> **WHAT THE TASK ASKS**:
Exactly the lines from the one with "You are a GUI" through the end of the records below are needed, minus any pictures.

Saved data entries
^^^^^^^^

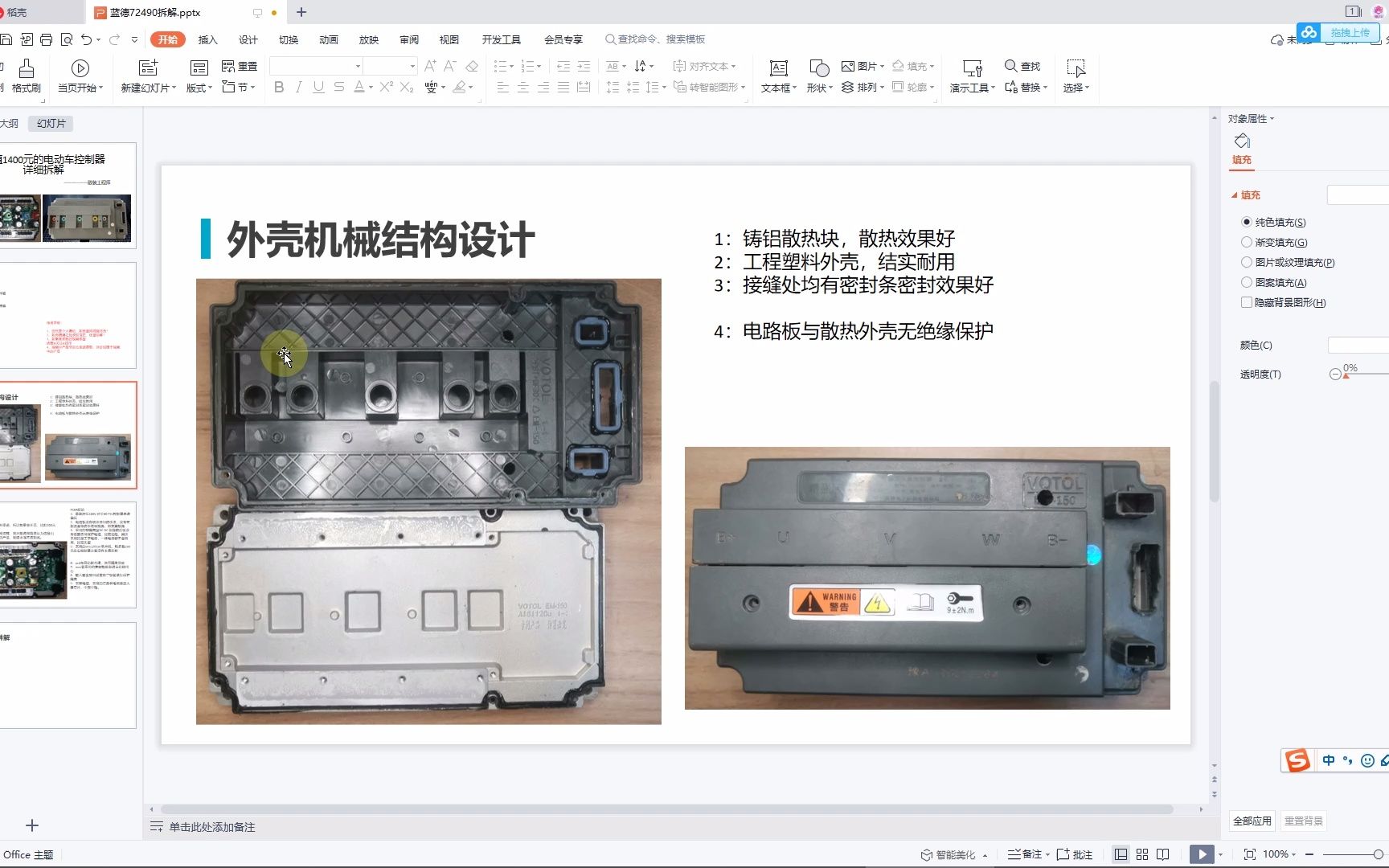The image size is (1389, 868).
Task: Switch to the 插入 ribbon tab
Action: pyautogui.click(x=207, y=39)
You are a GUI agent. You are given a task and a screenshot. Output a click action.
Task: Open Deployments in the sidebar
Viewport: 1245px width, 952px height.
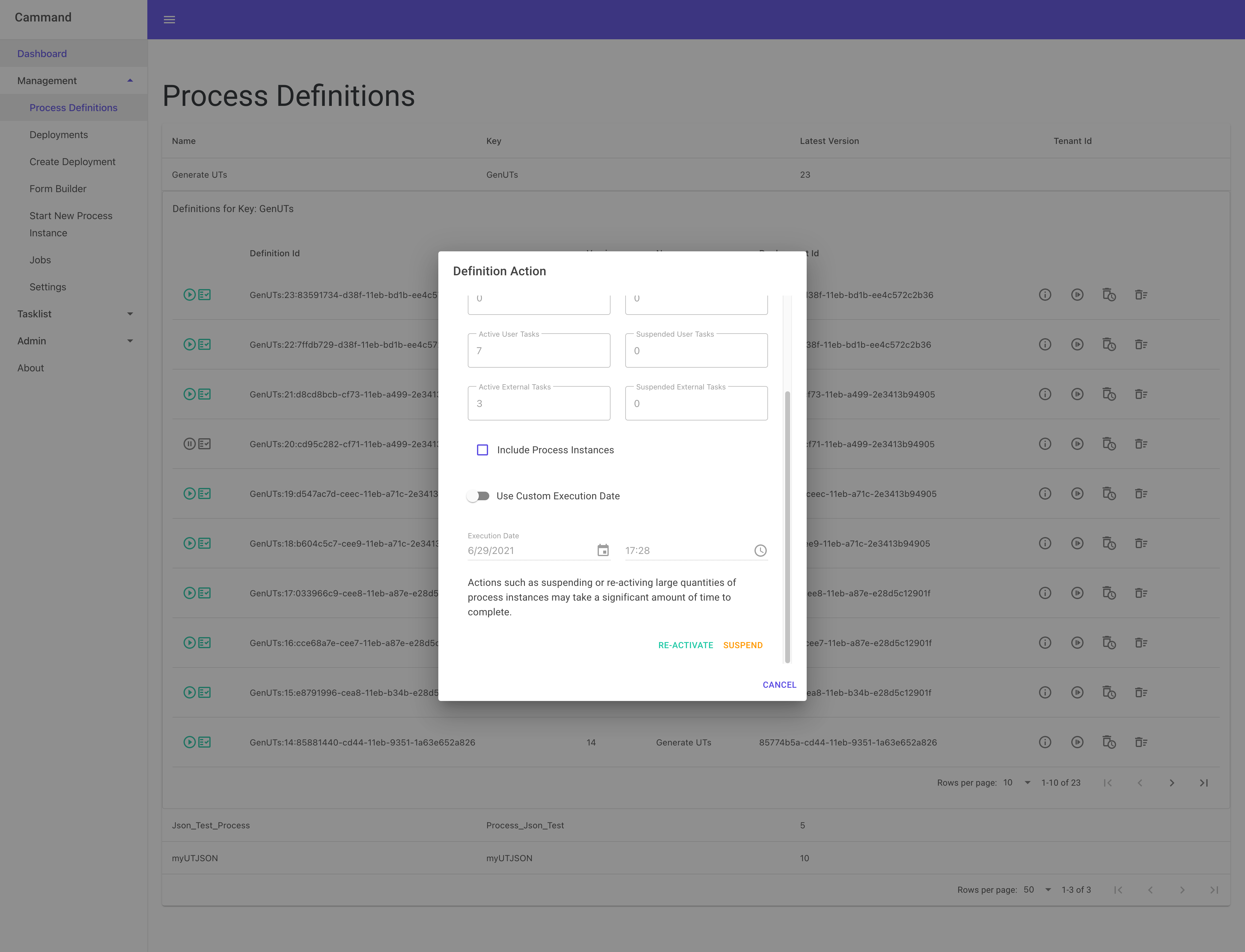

^^^^^^^^

> **EXERCISE OUTPUT**:
You are a GUI agent. You are given a task and a screenshot. Output a click action.
Task: Open Deployments in the sidebar
Viewport: 1245px width, 952px height.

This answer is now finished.